--- START ---
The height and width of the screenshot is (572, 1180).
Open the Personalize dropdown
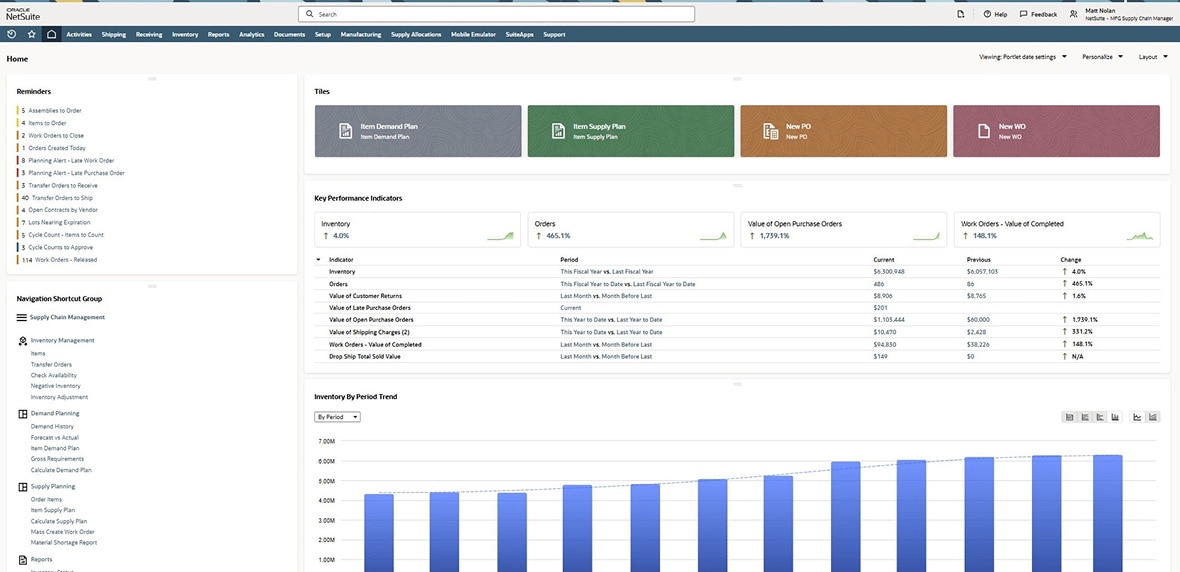click(x=1102, y=57)
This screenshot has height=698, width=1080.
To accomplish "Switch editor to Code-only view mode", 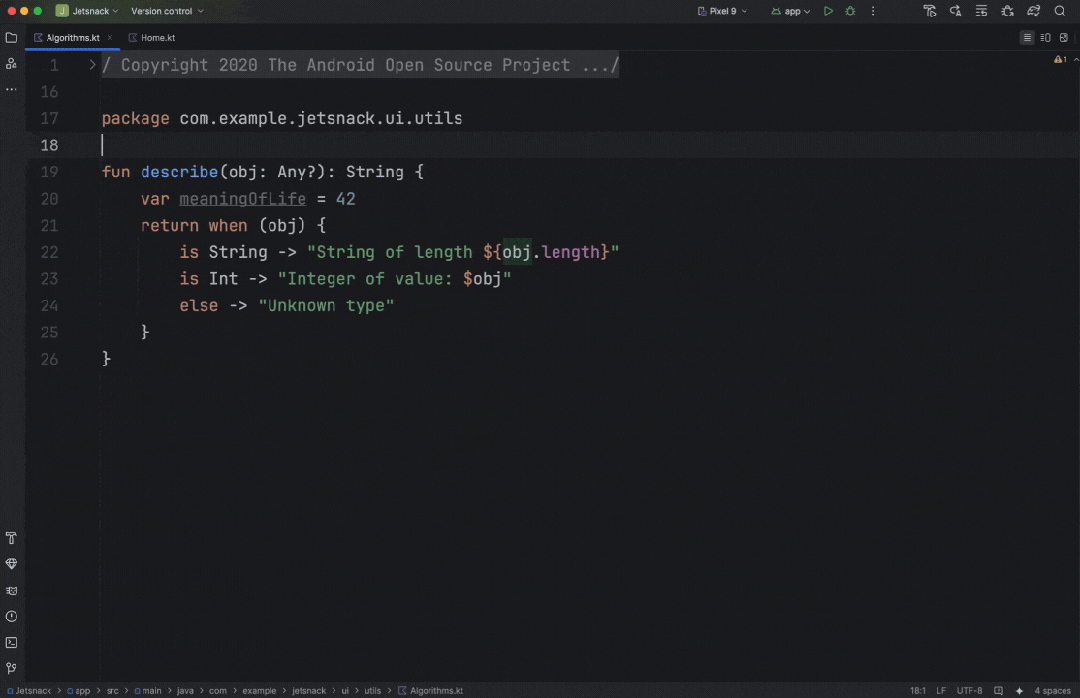I will (x=1027, y=38).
--- END ---
* _What is being asked_: Scan the entries for lines holding the string "screenshot", then copy every one of them.

* _Exercise result_:
The height and width of the screenshot is (572, 1180).
This screenshot has height=698, width=1080.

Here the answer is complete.